On the flatulogenic diet, the controls developed some symptoms, but the patients, not surprisingly, developed worse symptoms. The number of farts increased for both patients and controls but more so for the patients (44 vs. 22 farts, respectively). Nevertheless, the total amount of gas that was produced on the flatulogenic diet was the same for controls and patients. This supported the probability that patients were more sensitive to gas, i.e., they developed more symptoms and farted more even though they were producing the same amount of gas as controls.

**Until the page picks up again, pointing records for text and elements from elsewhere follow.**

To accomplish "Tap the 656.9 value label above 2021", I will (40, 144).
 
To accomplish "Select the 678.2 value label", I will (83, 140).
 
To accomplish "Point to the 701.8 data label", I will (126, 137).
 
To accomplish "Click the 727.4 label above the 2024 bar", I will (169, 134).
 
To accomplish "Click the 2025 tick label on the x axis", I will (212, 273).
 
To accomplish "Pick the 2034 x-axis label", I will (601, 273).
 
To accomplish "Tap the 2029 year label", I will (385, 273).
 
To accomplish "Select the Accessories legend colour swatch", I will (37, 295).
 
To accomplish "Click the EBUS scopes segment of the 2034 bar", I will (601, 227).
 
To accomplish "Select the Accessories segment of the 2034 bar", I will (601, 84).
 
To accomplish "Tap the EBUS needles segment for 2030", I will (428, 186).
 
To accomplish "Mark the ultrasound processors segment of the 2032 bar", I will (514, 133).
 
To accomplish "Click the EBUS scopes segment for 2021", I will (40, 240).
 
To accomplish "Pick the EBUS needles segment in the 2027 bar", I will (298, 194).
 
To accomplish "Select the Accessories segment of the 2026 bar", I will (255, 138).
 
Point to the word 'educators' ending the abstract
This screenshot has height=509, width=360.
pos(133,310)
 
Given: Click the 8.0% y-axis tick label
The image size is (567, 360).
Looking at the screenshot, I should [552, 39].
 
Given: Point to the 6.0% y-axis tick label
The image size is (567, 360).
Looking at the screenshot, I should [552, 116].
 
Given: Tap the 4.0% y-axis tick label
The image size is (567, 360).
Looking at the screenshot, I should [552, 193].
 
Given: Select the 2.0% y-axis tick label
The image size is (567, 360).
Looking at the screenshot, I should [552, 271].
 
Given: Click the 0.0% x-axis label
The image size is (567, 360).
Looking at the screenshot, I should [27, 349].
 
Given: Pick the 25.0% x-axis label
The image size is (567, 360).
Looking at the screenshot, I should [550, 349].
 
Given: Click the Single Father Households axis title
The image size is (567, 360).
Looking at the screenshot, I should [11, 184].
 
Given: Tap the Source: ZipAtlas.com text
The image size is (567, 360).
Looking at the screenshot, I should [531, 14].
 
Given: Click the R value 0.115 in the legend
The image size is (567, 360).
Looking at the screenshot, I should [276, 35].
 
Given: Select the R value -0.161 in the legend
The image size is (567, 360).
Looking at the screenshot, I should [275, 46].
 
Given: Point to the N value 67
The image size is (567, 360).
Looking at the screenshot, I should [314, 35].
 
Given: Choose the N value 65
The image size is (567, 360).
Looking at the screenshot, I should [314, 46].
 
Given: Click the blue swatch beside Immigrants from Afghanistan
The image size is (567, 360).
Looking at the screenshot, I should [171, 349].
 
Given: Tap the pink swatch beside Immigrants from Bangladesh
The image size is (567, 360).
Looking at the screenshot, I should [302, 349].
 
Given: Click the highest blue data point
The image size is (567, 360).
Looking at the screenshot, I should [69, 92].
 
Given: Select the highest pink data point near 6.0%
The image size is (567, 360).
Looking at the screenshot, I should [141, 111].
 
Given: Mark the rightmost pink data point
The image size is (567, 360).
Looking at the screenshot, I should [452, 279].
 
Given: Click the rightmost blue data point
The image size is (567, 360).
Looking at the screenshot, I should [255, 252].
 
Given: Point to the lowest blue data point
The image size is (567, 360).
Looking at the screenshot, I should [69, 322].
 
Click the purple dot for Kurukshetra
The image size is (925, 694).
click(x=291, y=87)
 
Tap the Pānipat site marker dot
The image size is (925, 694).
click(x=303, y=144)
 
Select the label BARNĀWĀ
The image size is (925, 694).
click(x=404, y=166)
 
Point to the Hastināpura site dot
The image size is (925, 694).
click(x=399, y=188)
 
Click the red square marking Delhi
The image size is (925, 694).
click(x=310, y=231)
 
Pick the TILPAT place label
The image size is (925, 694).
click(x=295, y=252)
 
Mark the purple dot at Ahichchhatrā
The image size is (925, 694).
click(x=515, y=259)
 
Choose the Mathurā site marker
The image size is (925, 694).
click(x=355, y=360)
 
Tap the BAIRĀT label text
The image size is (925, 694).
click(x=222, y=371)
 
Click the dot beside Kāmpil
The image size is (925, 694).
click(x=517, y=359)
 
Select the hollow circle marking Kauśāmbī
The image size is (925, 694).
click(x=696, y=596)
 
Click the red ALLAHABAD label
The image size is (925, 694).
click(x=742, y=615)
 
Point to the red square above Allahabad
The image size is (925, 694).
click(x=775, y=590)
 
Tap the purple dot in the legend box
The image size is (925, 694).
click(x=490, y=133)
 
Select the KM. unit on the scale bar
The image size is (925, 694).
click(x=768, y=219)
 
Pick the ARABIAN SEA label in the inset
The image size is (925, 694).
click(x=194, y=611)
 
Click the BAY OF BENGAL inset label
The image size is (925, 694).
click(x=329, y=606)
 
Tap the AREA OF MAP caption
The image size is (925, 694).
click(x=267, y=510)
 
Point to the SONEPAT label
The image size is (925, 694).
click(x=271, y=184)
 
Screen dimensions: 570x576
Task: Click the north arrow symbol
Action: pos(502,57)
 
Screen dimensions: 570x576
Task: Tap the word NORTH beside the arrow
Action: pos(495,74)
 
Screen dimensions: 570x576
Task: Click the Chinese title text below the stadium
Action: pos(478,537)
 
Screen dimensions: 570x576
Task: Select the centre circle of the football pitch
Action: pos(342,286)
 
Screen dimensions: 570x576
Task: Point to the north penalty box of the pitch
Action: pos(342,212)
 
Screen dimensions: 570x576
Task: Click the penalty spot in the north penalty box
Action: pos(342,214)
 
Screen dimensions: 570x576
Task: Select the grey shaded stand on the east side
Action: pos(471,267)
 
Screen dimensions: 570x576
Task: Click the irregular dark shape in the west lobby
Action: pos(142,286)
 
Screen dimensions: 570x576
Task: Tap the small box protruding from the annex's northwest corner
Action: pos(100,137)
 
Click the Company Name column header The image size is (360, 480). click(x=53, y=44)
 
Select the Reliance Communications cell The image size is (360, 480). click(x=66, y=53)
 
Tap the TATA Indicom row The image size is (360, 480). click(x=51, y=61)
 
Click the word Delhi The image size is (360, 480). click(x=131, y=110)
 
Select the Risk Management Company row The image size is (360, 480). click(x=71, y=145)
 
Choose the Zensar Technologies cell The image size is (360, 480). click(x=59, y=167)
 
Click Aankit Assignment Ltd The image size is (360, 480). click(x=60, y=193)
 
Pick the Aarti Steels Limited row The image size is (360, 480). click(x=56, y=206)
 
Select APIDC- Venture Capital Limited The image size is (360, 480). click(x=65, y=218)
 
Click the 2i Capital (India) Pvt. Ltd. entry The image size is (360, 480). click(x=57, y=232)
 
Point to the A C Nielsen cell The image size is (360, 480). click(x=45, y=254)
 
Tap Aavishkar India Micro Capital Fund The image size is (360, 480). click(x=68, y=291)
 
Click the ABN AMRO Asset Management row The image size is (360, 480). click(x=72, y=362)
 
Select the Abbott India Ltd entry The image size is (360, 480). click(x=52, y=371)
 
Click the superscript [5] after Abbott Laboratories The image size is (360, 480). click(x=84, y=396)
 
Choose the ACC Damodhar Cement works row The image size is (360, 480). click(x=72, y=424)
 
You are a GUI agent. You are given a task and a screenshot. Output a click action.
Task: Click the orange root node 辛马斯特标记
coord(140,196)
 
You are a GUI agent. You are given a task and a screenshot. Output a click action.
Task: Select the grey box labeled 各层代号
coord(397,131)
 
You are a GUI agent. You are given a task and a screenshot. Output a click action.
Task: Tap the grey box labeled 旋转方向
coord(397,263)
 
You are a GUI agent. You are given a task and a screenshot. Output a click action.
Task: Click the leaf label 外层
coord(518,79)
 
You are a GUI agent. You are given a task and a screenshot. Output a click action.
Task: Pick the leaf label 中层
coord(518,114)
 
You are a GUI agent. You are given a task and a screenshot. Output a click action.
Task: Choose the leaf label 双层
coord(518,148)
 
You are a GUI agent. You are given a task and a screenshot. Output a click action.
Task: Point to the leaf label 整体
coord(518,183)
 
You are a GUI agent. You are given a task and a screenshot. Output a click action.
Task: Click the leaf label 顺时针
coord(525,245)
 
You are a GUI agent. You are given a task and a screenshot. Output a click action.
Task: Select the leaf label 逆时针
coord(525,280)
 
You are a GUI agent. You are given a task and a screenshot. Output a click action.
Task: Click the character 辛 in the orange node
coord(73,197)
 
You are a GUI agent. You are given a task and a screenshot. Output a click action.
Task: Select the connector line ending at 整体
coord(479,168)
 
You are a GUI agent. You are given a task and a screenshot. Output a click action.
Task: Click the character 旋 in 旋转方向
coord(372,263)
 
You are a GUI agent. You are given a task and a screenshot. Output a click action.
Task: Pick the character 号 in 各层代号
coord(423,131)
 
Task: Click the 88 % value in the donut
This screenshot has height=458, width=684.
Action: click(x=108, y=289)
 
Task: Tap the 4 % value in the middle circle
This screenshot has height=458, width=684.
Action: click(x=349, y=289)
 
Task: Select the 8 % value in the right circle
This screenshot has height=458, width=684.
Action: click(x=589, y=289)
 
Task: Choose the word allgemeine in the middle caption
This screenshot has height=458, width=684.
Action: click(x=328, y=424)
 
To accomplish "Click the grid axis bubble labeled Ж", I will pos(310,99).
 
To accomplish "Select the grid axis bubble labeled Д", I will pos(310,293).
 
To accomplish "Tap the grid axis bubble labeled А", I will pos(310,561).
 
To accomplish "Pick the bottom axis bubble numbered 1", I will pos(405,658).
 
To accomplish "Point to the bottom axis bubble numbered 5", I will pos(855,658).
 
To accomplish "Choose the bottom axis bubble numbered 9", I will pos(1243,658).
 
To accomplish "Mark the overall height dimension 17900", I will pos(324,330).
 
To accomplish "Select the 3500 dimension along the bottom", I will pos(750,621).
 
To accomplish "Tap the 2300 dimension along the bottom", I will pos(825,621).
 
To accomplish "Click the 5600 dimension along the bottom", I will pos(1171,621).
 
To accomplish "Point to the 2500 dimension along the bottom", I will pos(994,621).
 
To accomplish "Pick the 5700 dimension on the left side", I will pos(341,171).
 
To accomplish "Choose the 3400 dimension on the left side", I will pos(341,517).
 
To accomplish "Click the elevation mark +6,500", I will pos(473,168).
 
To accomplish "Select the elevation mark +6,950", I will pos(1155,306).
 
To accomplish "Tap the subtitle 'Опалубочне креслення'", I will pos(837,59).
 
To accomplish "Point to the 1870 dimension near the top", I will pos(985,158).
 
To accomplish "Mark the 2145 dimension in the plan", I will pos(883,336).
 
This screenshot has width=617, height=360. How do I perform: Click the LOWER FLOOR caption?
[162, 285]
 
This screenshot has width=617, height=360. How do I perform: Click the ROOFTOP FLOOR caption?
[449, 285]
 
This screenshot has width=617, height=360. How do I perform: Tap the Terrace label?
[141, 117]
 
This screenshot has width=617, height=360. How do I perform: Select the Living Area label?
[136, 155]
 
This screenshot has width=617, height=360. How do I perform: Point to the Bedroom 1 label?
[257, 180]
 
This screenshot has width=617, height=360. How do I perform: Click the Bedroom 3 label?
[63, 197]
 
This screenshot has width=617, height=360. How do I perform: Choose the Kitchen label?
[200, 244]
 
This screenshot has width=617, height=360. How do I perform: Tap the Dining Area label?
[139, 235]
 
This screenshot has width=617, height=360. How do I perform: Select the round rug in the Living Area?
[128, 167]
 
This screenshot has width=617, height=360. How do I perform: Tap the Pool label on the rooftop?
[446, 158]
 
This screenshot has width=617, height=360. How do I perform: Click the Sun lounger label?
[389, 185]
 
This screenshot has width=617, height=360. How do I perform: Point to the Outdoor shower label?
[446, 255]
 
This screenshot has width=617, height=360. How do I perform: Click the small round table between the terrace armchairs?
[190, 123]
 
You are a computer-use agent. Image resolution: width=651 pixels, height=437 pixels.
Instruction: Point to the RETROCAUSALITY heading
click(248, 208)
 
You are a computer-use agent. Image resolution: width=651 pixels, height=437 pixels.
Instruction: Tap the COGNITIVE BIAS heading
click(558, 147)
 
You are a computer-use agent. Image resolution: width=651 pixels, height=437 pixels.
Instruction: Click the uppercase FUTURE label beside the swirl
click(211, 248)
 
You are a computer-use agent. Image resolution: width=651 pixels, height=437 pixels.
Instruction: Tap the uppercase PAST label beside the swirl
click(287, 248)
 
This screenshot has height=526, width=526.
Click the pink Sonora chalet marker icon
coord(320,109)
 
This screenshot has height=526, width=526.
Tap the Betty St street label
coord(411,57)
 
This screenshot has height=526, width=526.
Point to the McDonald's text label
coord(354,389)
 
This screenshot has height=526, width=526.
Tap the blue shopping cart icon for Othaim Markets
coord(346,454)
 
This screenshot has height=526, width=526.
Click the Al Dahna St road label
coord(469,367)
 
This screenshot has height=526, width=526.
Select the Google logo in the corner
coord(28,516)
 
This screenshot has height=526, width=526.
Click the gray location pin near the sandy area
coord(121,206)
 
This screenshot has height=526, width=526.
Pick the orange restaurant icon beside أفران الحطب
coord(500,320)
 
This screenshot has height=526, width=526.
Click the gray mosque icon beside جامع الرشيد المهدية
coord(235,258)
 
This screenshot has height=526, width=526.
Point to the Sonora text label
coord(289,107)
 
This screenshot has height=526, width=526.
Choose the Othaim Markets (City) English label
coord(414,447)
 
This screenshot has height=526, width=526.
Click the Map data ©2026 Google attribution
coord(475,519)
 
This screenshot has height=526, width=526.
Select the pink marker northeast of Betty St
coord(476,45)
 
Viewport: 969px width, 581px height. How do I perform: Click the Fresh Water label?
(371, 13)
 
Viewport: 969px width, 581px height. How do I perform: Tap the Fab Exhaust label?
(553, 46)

The observations made in this study add considerably to our understanding of intestinal gas and the mechanism whereby gas causes symptoms. In the group of patients that were studied, the symptoms were caused by an abnormal sensitivity to gas and not by the production of more gas. It is important to recognize, however, that although this may be the mechanism for the production of symptoms in this group of patients, there are undoubtedly other explanations or contributing factors in other patients with symptoms and flatulence. For example and as explained previously, some patients may retain more gas in the abdomen due to problems with the intestinal muscles leading to intestinal distention and discomfort. Some patients may be on a flatulogenic diet without realizing it, and some patients may indeed be producing more gas than others on the same diet.

Medically Reviewed on 6/22/2023
References
Azpiroz, F., et al. "Effects of Prebiotics vs a Diet Low in FODMAPs in Patients With Functional Gut Disorders." Gastroenterology 155.4 October 2018: 1004-1007.

Manichanh, C., et al. "Anal gas evacuation and colonic microbiota in patients with flatulence: effect of diet." Gut 63 (2014): 401-408.

Wilder-Smith, C.H., et al. "Fermentable Sugar Ingestion, Gas Production, and Gastrointestinal anc Central Nervous System Symptoms in Patients With Functional Disorders." Gastroenterology 155.4 October 2018: 1034-1044 e6.